● **TO DO**
Rewrite everything from the line containing "Where should I click to: Confirm" down to the end of the listing, replacing "Discourse" with "Mastodon" and leaving all else unchanged.

● **MATERIAL FOR THIS TASK**

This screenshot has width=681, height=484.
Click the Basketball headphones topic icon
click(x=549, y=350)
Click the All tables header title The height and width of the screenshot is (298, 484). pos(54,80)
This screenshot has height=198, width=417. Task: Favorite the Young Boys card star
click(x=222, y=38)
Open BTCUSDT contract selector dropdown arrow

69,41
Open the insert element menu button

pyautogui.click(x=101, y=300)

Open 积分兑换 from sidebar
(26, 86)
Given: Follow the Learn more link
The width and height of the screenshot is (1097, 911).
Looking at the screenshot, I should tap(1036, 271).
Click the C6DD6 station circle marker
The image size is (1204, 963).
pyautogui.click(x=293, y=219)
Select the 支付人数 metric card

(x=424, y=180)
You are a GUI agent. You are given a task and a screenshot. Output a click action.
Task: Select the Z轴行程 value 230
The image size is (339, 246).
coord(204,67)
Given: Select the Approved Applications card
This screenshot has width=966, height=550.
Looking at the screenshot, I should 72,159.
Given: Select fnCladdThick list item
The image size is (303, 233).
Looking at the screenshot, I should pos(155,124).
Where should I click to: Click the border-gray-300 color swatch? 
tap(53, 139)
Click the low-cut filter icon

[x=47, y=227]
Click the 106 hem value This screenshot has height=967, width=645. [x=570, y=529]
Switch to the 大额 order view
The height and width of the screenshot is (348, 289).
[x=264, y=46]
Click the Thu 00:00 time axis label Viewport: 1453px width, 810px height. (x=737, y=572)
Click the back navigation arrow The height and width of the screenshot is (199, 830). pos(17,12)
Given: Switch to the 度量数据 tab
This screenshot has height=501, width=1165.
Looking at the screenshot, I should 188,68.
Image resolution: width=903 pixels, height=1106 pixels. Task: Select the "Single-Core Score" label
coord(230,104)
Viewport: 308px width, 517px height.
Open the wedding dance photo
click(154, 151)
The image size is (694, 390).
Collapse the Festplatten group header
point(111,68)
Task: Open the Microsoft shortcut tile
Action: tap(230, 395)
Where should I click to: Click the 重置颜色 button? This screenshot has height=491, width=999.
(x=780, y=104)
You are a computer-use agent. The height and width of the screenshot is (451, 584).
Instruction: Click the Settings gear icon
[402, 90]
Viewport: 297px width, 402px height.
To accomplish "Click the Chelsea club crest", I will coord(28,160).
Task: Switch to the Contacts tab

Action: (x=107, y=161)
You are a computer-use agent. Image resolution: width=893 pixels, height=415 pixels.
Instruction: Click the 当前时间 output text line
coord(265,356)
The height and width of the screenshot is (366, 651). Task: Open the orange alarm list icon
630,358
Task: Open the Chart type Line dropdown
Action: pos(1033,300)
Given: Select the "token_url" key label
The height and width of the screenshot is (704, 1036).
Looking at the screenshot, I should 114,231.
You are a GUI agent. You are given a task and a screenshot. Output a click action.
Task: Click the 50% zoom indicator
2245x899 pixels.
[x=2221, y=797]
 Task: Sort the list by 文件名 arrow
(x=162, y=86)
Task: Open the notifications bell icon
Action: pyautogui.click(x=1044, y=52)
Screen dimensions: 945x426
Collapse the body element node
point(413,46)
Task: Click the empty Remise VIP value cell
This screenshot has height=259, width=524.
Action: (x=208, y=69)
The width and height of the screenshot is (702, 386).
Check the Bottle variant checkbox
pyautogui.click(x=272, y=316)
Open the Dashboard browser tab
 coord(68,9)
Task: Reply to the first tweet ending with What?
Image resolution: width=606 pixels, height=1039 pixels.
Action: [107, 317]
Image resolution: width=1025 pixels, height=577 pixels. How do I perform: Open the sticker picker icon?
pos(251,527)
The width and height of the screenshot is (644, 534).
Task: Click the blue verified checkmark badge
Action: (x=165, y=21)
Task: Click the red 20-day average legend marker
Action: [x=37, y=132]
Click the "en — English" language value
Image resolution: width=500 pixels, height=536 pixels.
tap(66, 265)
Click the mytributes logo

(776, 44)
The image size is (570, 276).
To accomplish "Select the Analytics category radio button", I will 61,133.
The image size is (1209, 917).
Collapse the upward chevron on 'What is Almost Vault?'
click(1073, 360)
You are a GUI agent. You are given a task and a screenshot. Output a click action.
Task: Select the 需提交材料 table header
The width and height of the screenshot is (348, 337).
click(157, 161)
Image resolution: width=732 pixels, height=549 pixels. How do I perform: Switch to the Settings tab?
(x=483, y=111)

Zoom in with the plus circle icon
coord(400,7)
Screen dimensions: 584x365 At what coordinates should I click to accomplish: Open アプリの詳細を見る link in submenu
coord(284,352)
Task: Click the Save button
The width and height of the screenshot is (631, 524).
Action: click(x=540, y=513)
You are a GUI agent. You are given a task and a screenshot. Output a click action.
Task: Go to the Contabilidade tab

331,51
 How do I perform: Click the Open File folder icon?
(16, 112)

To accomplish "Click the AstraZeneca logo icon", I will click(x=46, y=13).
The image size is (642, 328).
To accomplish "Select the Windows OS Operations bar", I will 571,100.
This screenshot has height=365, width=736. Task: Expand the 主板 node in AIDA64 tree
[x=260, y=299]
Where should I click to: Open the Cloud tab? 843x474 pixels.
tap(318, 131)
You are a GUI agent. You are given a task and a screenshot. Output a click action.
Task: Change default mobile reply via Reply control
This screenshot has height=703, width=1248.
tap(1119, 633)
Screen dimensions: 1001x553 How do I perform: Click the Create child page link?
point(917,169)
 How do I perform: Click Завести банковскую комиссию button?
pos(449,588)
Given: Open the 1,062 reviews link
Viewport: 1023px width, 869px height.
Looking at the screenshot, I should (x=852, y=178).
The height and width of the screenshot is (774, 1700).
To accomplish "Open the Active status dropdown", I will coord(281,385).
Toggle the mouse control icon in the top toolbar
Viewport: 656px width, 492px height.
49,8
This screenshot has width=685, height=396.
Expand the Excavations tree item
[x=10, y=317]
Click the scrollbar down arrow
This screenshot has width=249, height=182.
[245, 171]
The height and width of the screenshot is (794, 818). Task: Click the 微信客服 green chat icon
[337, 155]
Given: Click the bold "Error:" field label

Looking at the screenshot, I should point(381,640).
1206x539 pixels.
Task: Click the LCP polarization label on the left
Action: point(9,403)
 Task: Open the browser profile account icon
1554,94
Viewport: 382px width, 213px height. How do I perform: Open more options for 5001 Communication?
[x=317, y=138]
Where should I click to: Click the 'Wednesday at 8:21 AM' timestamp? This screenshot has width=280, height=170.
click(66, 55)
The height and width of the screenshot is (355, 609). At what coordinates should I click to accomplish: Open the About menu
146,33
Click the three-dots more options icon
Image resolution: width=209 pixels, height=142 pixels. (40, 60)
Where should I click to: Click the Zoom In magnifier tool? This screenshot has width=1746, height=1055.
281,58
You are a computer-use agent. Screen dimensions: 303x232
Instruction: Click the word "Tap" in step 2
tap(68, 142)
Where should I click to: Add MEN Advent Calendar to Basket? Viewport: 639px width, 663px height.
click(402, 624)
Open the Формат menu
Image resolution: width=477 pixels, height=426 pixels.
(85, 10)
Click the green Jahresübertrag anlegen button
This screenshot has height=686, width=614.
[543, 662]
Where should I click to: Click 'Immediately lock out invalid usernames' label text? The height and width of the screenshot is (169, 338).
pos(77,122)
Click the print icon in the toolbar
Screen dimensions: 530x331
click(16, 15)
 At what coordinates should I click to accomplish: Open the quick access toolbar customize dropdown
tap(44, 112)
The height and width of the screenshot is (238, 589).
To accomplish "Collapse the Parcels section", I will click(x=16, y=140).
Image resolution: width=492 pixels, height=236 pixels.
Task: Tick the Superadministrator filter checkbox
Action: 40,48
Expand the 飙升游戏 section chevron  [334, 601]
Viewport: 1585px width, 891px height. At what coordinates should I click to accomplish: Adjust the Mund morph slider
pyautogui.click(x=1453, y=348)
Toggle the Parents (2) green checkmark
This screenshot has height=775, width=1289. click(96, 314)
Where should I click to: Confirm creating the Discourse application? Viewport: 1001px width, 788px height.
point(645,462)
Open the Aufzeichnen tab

● **THE REPLY**
Where should I click to: Confirm creating the Mastodon application? Viewport: 1001px width, 788px height.
point(645,462)
Open the Aufzeichnen tab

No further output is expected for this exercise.